=== SOURCE MATERIAL ===

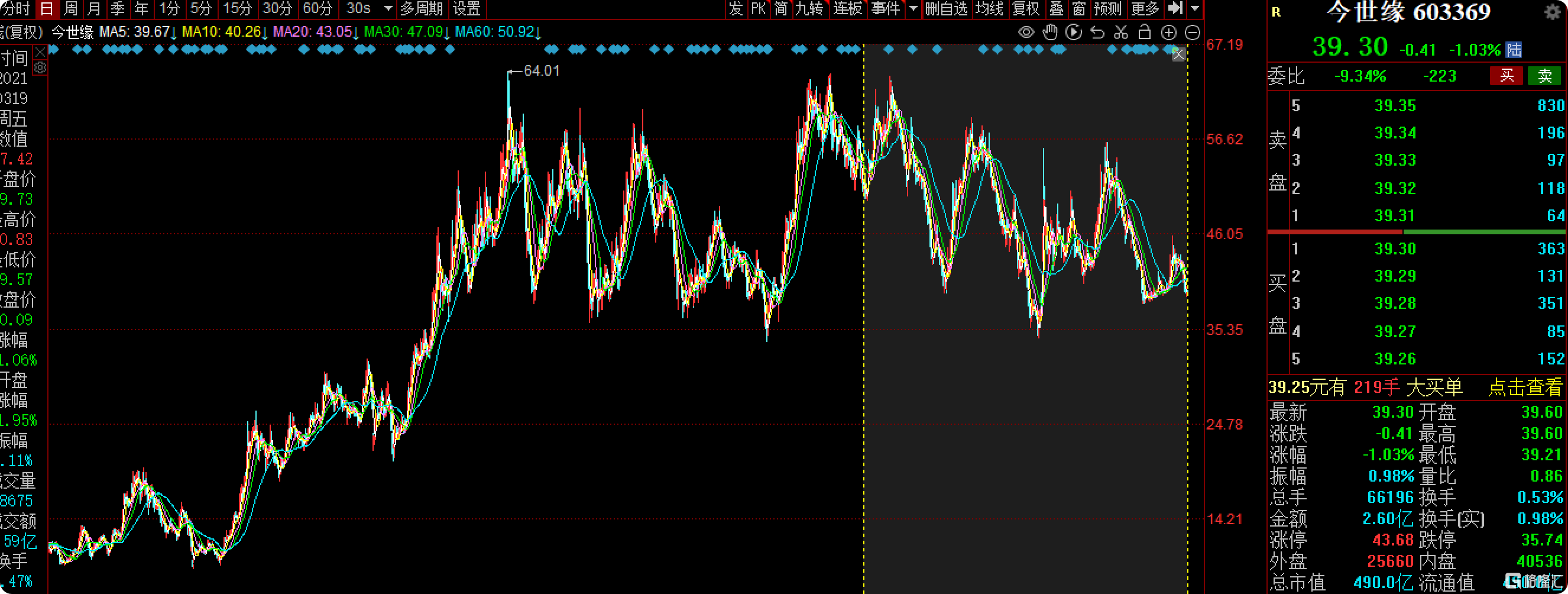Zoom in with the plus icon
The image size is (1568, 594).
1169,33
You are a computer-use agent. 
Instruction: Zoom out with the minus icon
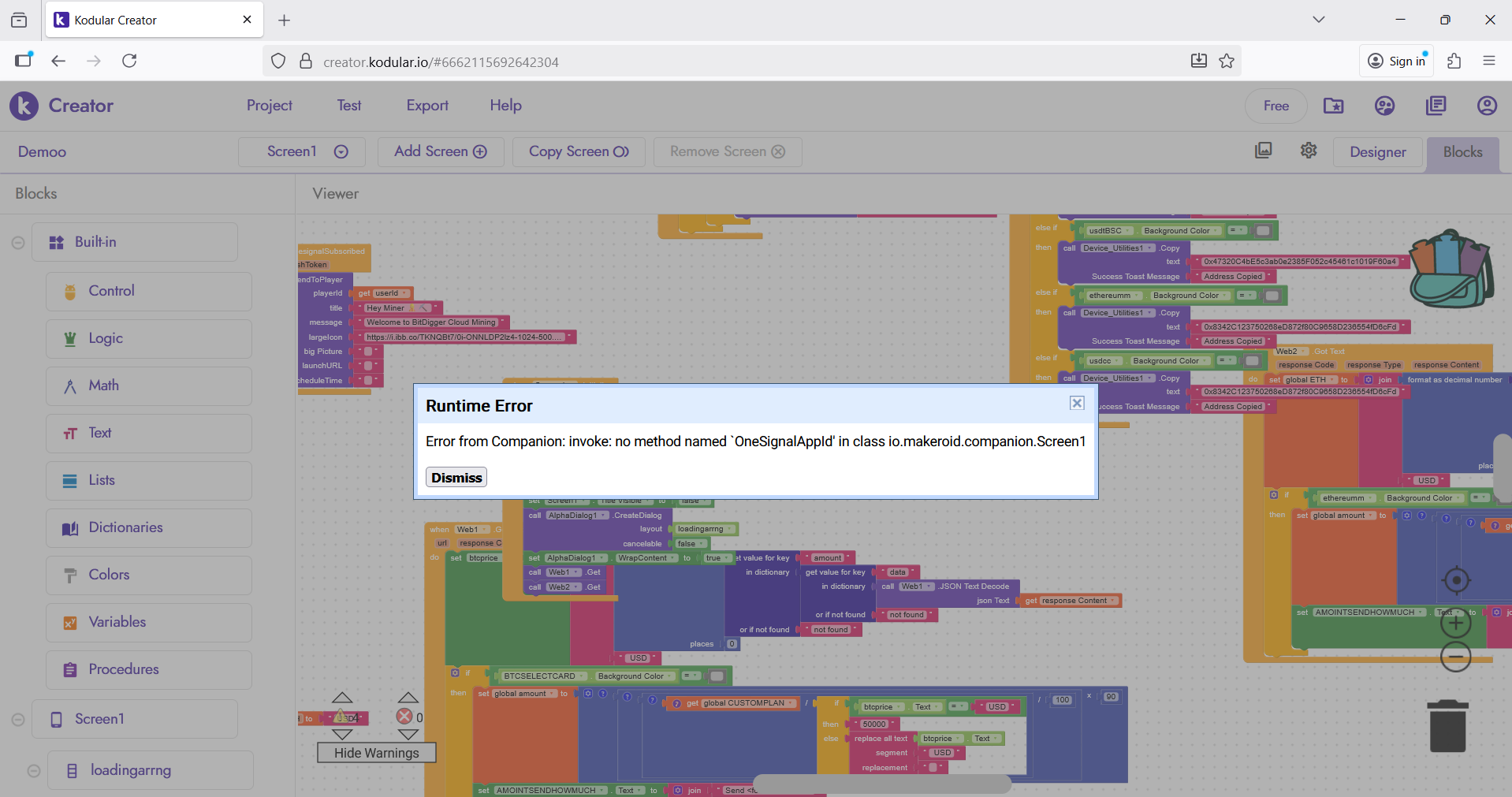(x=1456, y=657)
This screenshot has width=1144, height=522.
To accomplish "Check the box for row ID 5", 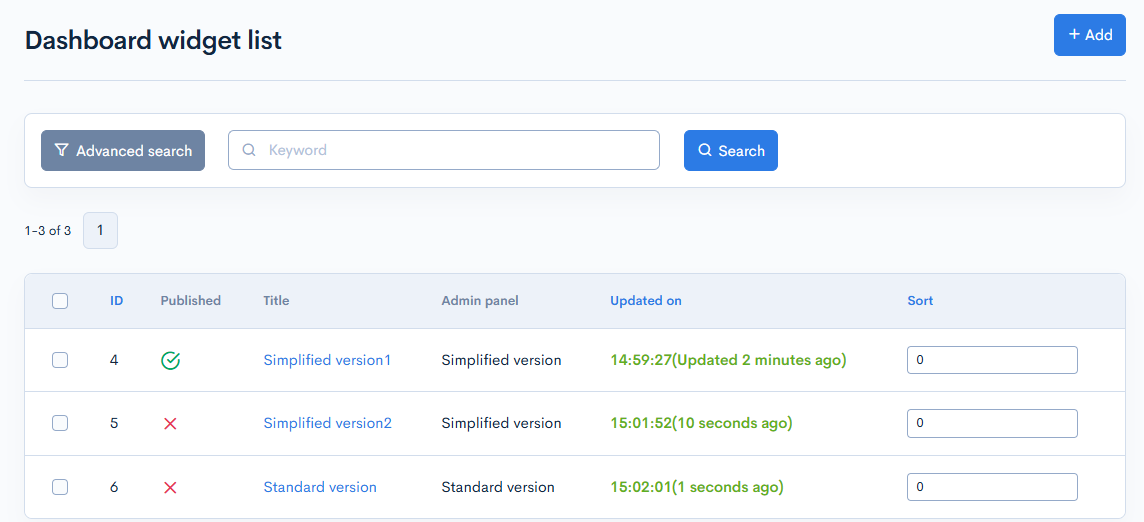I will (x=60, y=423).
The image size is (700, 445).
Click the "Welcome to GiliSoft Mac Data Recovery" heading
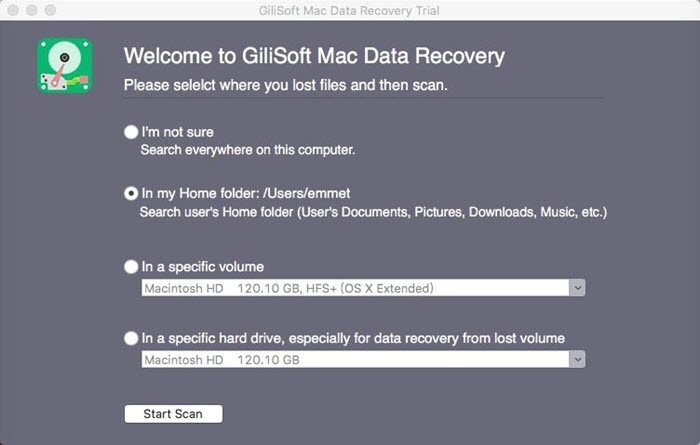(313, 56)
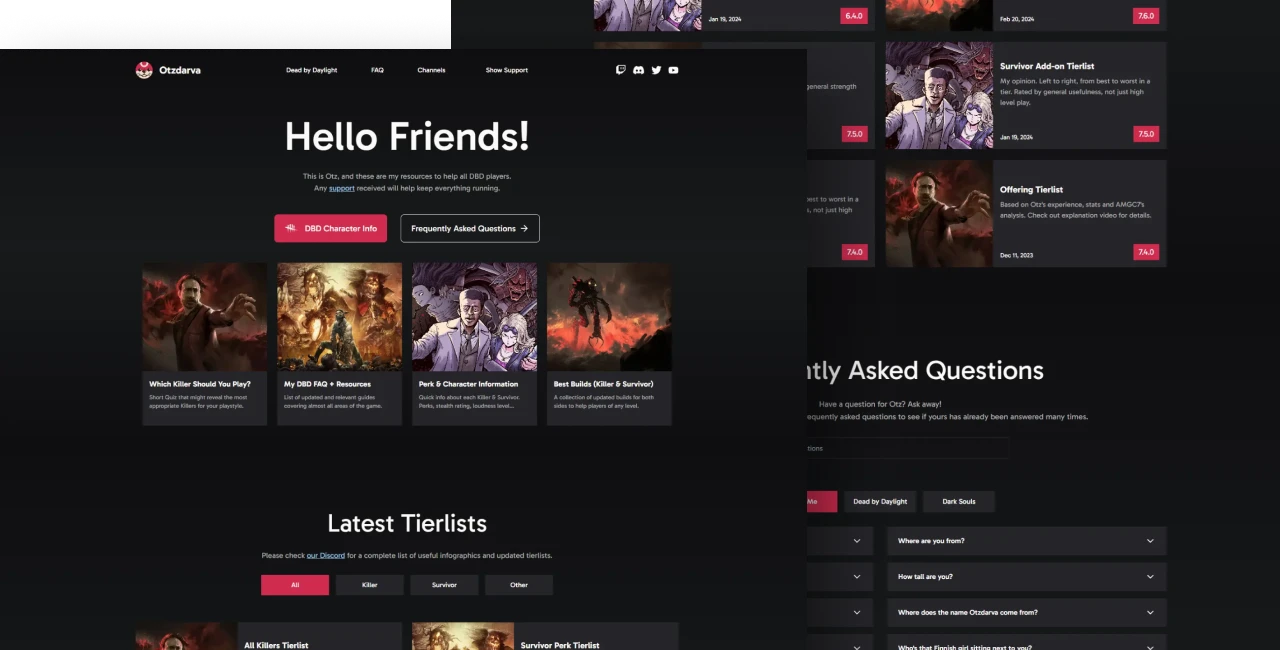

===

YOUR TASK => Print the lines from the line with "to GiliSoft Mac" to the end of the data above. Include both ends, exclude the pictures, and add nothing else.

RESULT BELOW =>
Click the "Welcome to GiliSoft Mac Data Recovery" heading
(313, 56)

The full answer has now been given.